▸ PROBLEM REQUIREMENTS: Change "screenshot" to "image" in the lines that run from the one containing "Task: Click the Share Permissions step" through the one containing "will pyautogui.click(x=520, y=689).", keeping everything else unchanged.

▸ PROVIDED DATA:
--- --- ---
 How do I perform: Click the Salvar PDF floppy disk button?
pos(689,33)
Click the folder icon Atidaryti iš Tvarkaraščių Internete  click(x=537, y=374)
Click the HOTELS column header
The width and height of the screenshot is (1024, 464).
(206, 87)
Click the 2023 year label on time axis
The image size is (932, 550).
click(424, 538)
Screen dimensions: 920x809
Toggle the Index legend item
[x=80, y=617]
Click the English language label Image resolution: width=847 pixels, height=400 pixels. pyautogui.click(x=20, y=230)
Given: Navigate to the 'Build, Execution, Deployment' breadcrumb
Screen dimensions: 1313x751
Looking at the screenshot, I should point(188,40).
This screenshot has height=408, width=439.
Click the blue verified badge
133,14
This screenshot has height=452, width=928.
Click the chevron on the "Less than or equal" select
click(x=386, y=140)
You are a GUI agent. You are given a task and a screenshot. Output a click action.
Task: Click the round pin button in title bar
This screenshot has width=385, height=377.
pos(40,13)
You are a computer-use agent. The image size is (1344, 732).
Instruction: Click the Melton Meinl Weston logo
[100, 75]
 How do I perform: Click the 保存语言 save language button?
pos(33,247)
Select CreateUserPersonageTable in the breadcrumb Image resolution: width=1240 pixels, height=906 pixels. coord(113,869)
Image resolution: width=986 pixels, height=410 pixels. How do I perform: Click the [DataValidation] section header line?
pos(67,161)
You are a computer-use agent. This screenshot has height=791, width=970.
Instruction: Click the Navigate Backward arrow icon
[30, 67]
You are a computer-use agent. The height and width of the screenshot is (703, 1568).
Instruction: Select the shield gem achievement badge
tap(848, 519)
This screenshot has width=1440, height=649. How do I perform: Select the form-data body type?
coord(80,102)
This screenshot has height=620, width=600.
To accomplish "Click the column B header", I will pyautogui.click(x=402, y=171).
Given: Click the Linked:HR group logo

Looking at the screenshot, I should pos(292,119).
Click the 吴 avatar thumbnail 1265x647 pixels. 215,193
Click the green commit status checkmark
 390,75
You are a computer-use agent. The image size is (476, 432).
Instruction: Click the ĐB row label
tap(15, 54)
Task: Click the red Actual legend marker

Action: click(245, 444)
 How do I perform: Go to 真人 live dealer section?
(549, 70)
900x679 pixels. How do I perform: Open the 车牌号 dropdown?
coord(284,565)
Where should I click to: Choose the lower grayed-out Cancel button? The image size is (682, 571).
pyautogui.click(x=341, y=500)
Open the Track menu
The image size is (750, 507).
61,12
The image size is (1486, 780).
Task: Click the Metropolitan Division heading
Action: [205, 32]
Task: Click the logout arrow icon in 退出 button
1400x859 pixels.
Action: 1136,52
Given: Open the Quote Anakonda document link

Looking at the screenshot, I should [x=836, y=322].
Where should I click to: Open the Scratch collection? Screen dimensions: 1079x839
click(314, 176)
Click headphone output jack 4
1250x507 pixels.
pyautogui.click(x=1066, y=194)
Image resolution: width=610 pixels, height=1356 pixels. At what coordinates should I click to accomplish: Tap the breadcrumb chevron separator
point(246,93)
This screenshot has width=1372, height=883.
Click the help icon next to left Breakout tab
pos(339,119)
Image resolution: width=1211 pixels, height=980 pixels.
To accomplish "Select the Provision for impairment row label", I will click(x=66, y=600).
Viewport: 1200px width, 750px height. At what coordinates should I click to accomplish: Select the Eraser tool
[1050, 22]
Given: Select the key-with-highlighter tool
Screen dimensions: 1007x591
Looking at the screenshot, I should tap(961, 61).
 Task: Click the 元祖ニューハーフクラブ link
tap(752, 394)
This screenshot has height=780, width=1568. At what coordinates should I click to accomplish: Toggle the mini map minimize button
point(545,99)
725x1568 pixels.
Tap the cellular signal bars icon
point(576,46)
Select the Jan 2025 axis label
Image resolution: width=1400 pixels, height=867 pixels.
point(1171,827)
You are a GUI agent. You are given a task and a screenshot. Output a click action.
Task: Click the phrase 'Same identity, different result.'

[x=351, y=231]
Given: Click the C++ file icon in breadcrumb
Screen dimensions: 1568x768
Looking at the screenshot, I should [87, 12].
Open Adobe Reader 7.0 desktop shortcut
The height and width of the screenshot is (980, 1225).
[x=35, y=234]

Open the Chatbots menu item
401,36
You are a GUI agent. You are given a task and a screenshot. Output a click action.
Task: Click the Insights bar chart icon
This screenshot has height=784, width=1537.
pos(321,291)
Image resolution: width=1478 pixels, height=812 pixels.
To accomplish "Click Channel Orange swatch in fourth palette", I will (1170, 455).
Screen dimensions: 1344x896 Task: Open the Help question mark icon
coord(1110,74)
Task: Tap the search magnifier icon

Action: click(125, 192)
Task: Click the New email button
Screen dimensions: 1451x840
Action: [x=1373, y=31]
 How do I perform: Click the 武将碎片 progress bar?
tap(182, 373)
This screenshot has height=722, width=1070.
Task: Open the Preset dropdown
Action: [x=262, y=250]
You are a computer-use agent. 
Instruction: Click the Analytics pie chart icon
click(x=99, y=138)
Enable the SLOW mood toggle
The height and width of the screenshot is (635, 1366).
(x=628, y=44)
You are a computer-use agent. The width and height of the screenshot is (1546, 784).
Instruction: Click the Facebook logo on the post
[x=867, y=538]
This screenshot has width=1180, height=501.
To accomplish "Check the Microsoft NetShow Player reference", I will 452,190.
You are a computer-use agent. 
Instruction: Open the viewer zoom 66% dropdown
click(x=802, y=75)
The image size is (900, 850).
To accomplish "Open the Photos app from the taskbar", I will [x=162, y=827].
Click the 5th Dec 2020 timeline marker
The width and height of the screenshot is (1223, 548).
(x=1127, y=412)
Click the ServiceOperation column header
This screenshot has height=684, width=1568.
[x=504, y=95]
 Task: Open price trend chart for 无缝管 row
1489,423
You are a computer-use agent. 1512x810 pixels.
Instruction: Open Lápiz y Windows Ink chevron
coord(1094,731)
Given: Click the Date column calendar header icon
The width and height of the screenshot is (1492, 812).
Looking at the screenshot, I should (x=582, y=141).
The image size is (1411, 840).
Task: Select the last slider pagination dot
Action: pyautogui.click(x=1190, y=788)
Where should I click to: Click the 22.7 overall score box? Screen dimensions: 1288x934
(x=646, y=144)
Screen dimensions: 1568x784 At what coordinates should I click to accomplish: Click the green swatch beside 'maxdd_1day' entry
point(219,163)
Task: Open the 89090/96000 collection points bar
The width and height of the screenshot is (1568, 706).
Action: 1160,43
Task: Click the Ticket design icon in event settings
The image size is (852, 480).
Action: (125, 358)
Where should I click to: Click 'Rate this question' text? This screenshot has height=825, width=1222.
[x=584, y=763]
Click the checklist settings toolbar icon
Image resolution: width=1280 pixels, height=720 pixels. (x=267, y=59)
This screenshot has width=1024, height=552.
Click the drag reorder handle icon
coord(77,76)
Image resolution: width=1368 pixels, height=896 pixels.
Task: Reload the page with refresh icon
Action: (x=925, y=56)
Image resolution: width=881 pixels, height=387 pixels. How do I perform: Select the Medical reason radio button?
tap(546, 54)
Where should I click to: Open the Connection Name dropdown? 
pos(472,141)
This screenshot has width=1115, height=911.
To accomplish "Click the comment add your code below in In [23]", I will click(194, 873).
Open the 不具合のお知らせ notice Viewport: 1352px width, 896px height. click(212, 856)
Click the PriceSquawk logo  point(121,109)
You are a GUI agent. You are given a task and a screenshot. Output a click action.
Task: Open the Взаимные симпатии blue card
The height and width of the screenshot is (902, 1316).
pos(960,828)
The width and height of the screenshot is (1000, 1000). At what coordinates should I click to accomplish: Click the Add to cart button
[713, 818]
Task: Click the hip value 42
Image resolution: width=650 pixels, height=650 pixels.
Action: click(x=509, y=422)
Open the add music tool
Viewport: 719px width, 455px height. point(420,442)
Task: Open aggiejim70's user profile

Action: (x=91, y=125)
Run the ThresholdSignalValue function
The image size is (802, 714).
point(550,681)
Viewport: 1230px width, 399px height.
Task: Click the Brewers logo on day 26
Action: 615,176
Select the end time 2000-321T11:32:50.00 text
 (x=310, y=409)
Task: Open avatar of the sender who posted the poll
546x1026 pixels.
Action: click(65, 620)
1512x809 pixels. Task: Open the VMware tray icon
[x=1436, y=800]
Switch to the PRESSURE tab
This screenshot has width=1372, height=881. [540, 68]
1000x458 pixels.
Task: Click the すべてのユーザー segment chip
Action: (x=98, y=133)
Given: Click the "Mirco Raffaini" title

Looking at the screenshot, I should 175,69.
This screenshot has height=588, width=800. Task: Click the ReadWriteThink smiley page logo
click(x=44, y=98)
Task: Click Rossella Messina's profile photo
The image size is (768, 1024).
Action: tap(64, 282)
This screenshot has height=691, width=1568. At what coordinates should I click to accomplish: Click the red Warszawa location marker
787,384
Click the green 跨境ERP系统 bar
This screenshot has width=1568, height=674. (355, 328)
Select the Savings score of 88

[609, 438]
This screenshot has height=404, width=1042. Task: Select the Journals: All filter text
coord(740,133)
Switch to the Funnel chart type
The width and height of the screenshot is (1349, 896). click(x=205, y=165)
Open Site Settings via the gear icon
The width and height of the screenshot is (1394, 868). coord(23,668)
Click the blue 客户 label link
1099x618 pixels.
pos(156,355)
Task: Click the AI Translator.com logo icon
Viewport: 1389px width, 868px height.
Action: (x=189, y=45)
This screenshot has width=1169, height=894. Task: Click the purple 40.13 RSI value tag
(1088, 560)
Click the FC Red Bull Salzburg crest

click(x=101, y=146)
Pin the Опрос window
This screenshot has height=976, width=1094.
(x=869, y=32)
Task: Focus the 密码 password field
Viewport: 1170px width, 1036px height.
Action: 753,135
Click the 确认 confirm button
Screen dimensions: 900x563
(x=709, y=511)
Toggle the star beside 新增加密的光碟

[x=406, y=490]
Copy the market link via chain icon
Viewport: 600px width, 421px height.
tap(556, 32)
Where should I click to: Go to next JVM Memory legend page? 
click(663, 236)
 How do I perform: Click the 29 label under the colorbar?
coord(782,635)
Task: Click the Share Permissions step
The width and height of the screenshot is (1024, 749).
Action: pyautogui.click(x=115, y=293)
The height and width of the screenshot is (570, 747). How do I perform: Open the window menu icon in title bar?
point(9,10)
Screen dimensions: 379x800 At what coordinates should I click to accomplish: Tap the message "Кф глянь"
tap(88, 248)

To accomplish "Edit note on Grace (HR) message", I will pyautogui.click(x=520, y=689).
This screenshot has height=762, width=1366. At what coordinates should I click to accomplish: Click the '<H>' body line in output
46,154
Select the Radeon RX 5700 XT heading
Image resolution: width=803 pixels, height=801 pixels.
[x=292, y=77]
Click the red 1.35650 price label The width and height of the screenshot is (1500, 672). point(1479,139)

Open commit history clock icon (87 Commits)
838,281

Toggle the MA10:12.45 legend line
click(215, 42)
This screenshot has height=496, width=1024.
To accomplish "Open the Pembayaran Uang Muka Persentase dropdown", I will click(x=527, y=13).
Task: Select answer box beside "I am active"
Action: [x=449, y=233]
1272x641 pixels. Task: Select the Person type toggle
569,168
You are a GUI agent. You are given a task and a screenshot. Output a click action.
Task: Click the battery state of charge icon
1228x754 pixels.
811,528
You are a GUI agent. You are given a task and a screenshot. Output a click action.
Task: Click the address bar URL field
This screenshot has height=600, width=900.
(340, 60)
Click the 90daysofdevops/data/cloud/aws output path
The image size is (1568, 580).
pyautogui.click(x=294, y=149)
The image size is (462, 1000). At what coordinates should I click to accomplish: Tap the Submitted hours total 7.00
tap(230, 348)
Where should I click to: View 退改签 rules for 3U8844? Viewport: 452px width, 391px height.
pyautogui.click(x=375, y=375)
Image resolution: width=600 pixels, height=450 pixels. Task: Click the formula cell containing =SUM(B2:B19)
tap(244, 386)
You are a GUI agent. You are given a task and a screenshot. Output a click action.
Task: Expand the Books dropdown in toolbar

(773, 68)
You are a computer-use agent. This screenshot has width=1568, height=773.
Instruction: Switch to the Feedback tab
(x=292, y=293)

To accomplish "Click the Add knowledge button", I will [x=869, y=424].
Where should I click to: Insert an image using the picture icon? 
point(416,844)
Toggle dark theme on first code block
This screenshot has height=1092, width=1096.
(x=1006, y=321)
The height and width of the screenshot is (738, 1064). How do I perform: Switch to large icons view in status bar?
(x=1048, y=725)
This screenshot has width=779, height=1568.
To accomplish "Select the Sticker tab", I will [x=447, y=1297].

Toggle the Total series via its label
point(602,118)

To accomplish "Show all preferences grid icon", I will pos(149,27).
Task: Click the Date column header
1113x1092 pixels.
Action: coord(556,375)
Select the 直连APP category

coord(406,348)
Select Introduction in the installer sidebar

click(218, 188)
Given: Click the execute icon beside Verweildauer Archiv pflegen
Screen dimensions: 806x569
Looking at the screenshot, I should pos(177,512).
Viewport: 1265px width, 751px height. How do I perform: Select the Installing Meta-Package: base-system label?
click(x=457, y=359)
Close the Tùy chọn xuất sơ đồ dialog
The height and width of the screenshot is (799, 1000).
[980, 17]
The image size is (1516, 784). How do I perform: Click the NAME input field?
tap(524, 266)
--- --- ---
▸ RESULT OF THE TASK:
Task: Click the Share Permissions step
The width and height of the image is (1024, 749).
Action: pyautogui.click(x=115, y=293)
The height and width of the image is (570, 747). How do I perform: Open the window menu icon in title bar?
point(9,10)
Screen dimensions: 379x800 At what coordinates should I click to accomplish: Tap the message "Кф глянь"
tap(88, 248)

To accomplish "Edit note on Grace (HR) message", I will pyautogui.click(x=520, y=689).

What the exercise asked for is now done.